I see where I'm going wrong in the other issue; firstly, typed_product
followed by add_reflexives
was giving me the full product in states (which I don't want - I was getting six transitions, and not two). Secondly, there's a function that I hadn't spotted (flatten_labels
) which is needed to run the model in OrdinaryDiffEq.
Thanks for being a guinea pig on this for us. You are one of the first people trying to use stratification who didn't help develop it. We can use this example in the docs once we get it working!
Happy to play 'red team' @jpfairbanks! This seems to work, and mirror my multigroup ODE model. It would be nice if the risk model didn't refer to any terms in the infectious_ontology
, and that these could be added later, and still be able to give a typed product with the right names. @slwu89 suggestion here does this, but the labels are off (two gamma_disease
).
using AlgebraicPetri,AlgebraicPetri.TypedPetri
using Catlab, Catlab.CategoricalAlgebra, Catlab.Programs
using OrdinaryDiffEq
using LabelledArrays
using Plots
infectious_ontology = LabelledPetriNet(
[:Pop],
:infect=>((:Pop, :Pop)=>(:Pop, :Pop)),
:disease=>(:Pop=>:Pop),
:strata=>(:Pop=>:Pop)
)
sir_uwd = @relation () where (S::Pop, I::Pop, R::Pop) begin
infect(S, I, I, I)
disease(I, R)
end
sir = oapply_typed(infectious_ontology, sir_uwd, [:beta, :gamma])
Graph(sir |> dom)
sir_refl = add_reflexives(sir, fill([:strata],3), infectious_ontology)
Graph(sir_refl |> dom)
risk_uwd = @relation () where (H::Pop, L::Pop) begin
infect(H,H,H,H)
infect(H,L,H,L)
infect(L,H,L,H)
infect(L,L,L,L)
disease(H,H)
disease(L,L)
end
risk = oapply_typed(infectious_ontology, risk_uwd, [:hh, :hl, :lh, :ll, :h, :l])
Graph(risk |> dom)
res = typed_product(sir_refl, risk)
Graph(res |> dom)
relabelled_res = flatten_labels(res |> dom)
Graph(relabelled_res)
K = 2
S = [495.0, 495.0]
I = [5.0, 5.0]
R = [0.0, 0.0]
N = [S[i]+I[i]+R[i] for i in 1:K]
β = 0.05
c = [20.0, 5.0]
pij = hcat([[c[j]*N[j]/sum([c[k]*N[k] for k in 1:K]) for j in 1:K] for i in 1:K]...)'
betas = β .* (c .* pij) ./ N
γ = 0.25
u0 = @LArray vec([S I R]')[:,1] Tuple(snames(relabelled_res))

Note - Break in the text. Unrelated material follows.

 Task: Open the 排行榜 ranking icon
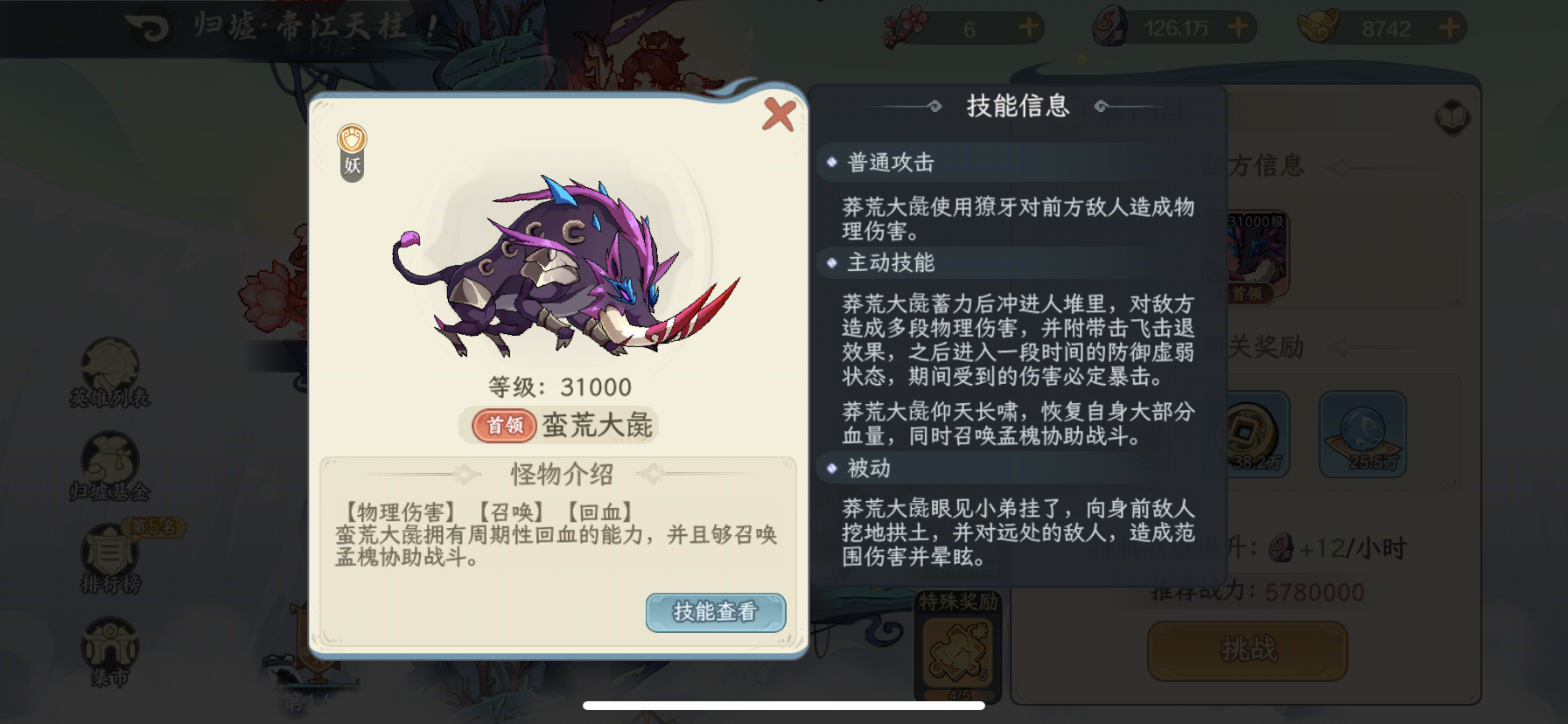click(x=110, y=560)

p = @LArray [vec(betas); γ; γ] Tuple(tnames(relabelled_res))
tspan = (0.0, 40.0)
vf = vectorfield(relabelled_res)
prob = ODEProblem(vf, u0, tspan, p)
sol = solve(prob, Rosenbrock32())
plot(sol)
Nice! This is a great example.
It would be nice if the risk model didn't refer to any terms in the infectious_ontology
Yeah, it is very appealing to avoid that, but the nature of the stratification with pullbacks is that these types are important for figuring out which processes can interact. If compute a bigger model with product
of untyped petri nets, it will have too many terms in it. Some interaction terms that are logically 0, will be free parameters in the product model. The typing information is the additional feature that makes this work correctly.
I was thinking more about adding the disease(H,H)
and disease(L,L)
terms subsequently in the UWD. When making stratifications, you don't want to think about what other transitions from other models until it actually comes to doing a pullback. Now to try to work out how to make SDEs and jump problems - Petri.jl did the dispatch for you...
I was thinking more about adding the disease(H,H) and disease(L,L) terms subsequently in the UWD. When making stratifications, you don't want to think about what other transitions from other models until it actually comes to doing a pullback.
Yes this is a fundamental problem. The terms in the stratification model depend on an understanding of the disease model that you are going to stratify. We haven't found a good way to decouple them any more than the way you do it in this example.
I'm trying to use the examples here to port an existing high/low risk model to use AlgebraicPetri.jl. I get an error
ERROR: Pullbacks of TypeSets that are not products are not supported
when I try to compose the model. Can anyone spot where I'm going wrong?